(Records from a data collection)
»»

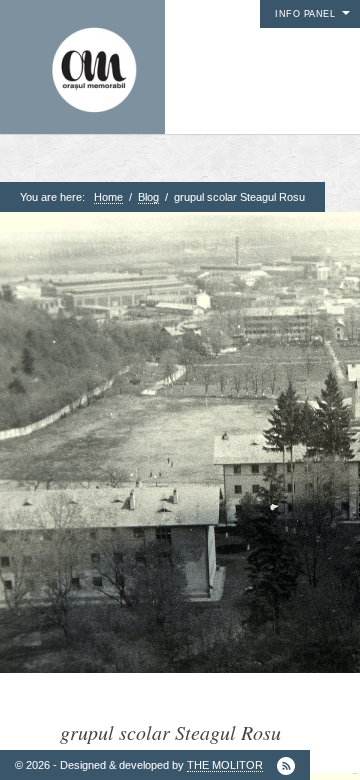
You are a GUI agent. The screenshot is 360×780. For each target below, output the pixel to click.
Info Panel (305, 14)
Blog (148, 197)
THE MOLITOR (225, 765)
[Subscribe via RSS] (286, 766)
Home (108, 197)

««

Copy the records exactly. Skip the images.

You are a GUI agent. The screenshot is 360×780. For each target below, output the pixel to click.
Info Panel (305, 14)
Blog (148, 197)
THE MOLITOR (225, 765)
[Subscribe via RSS] (286, 766)
Home (108, 197)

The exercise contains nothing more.